Modulz raises $4.2M to close the gap between design and code

Colm Tuite

3 min read

Modulz is a visual code editor that empowers teams to design, develop, document and deploy a design system, without writing code.

We arrived on the design tool scene early this year with a successful Kickstarter campaign, raising $36k from 394 backers who pre-paid for early access.

Since then, we've raised $4.2M in seed funding from LocalGlobe, Frontline and many high-profile angel investors including Ryan Hoover (Founder of Product Hunt), Vedika Jain (Weekend Fund), Des Traynor (Co-founder of Intercom), Jina Anne (Founder of Clarity), TinyVC and other great investors.

We've put together a super strong team of 9 and we're excited for the future ahead. So I want to share what we're working on.

Modulz is a radically fresh take on the "developer handoff" workflow. Typically, design teams will draw static representations of their component library, then "throw them over the wall" to their engineering team.

As a process, sharing assets between design and engineering teams is conceptually sound. However, existing workflows are disjointed and tooling is relatively archaic.

Modulz will empower design teams to "handoff" a complete design system consisting of the following:

  • Theme — a set of reusable tokens for designing consistent components.
  • Components — a production-ready component library, published to NPM.
  • Styleguide — an automatically generated styleguide with component examples, code snippets, navigation, search and more.
  • Integrations — export your design system to Sketch, Figma and Framer so your design team can utilise your symbols, components and styles.
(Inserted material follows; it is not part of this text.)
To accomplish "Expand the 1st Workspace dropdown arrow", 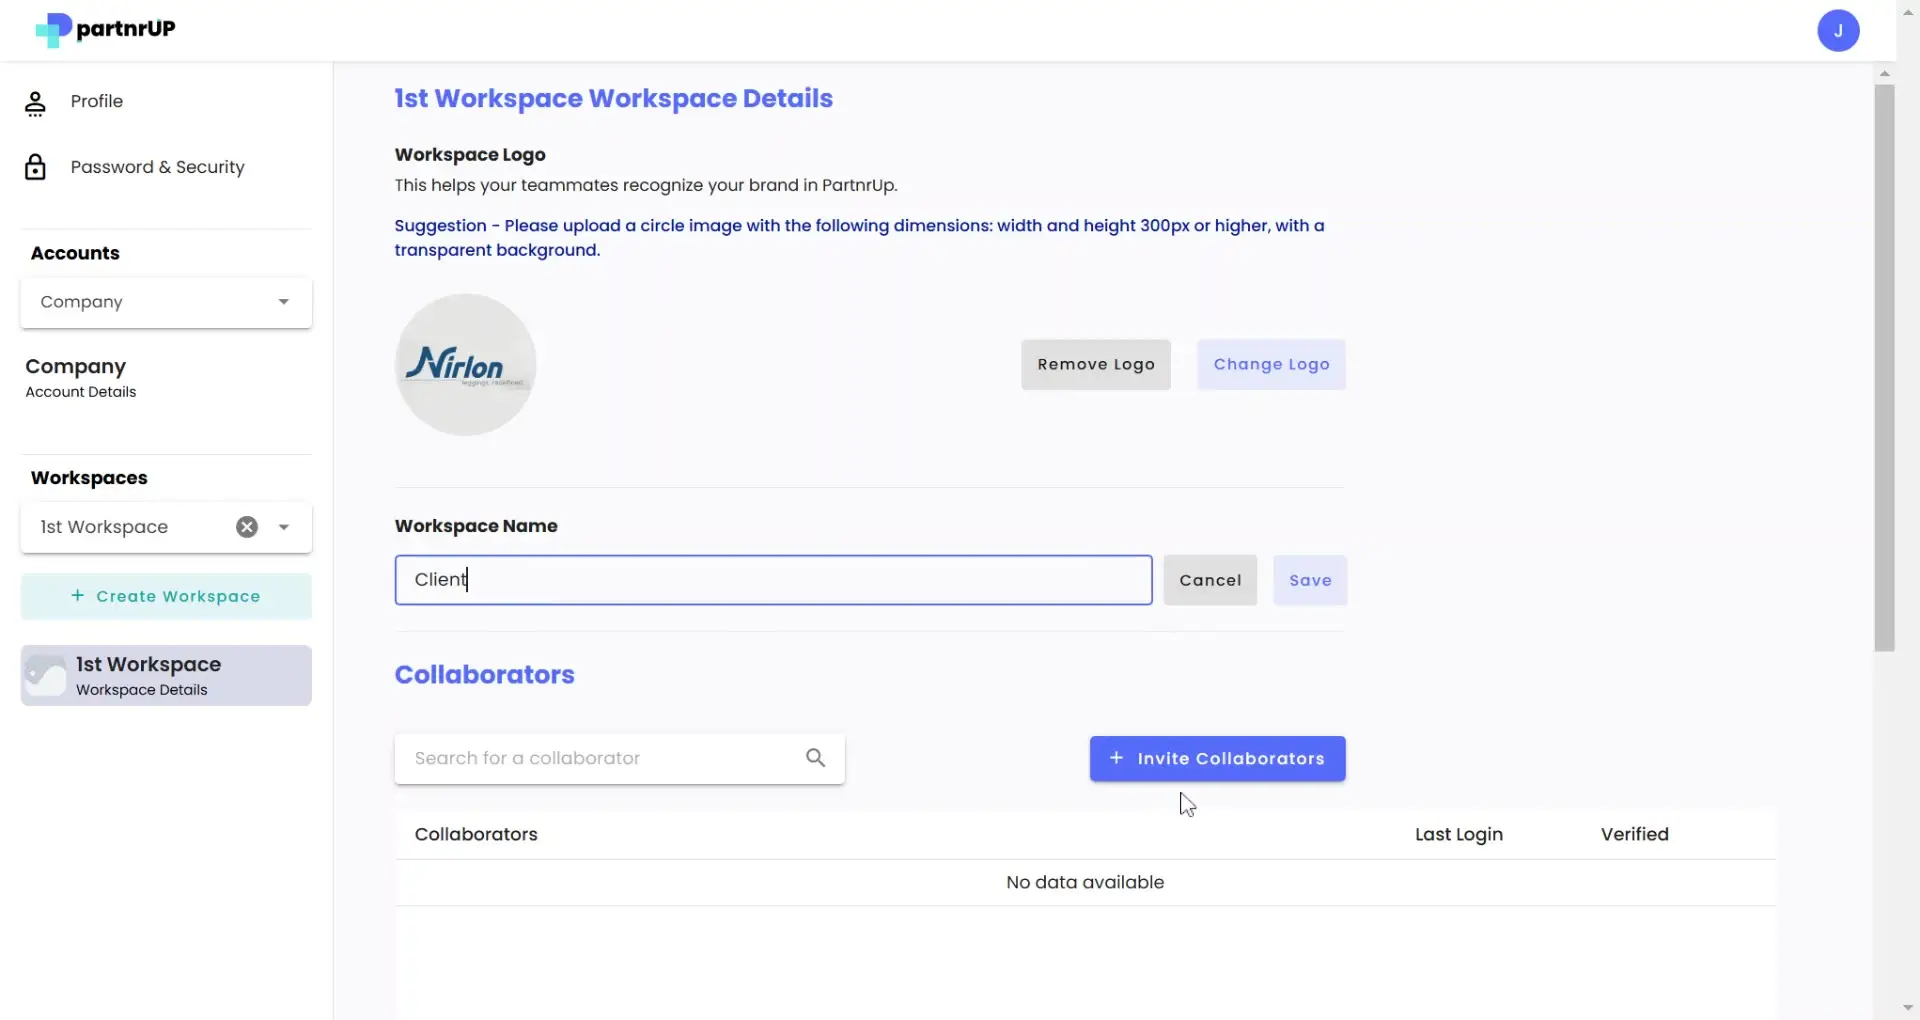I will [x=283, y=527].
Each time you publish a new version of your design system from Modulz, all of these export targets update automatically.

This means your whole team is kept in sync. Everyone can consume the exact same design system in whatever format they need it. Developers consume the design system in code via NPM. Designers consume the exact same design system in Sketch, Figma AND Framer (no need to pick a side!). The styleguide keeps everyone aligned on how the design system should be used.


A lot of VC money is being poured into the design tool space, though much of the progress has been incremental.

When Adobe launched Photoshop in 1990, designers were drawing static pictures of interactive websites. Today, almost 30 years later, our most powerful design software is still optimised for drawing static pictures of inherently interactive components.

Along that same timeline, our digital products have become increasingly interactive. We now have touch screens, animation, voice input, audio, video, AR and VR. Vector graphics are no longer an appropriate medium through which to communicate digital design decisions.

Modulz is a visual code editor. We want to expose as many people as possible to the power of code, but in an environment that looks and feels familiar.

We want to fix the disconnect between design and code, and save companies time and money, so you can focus on building your products.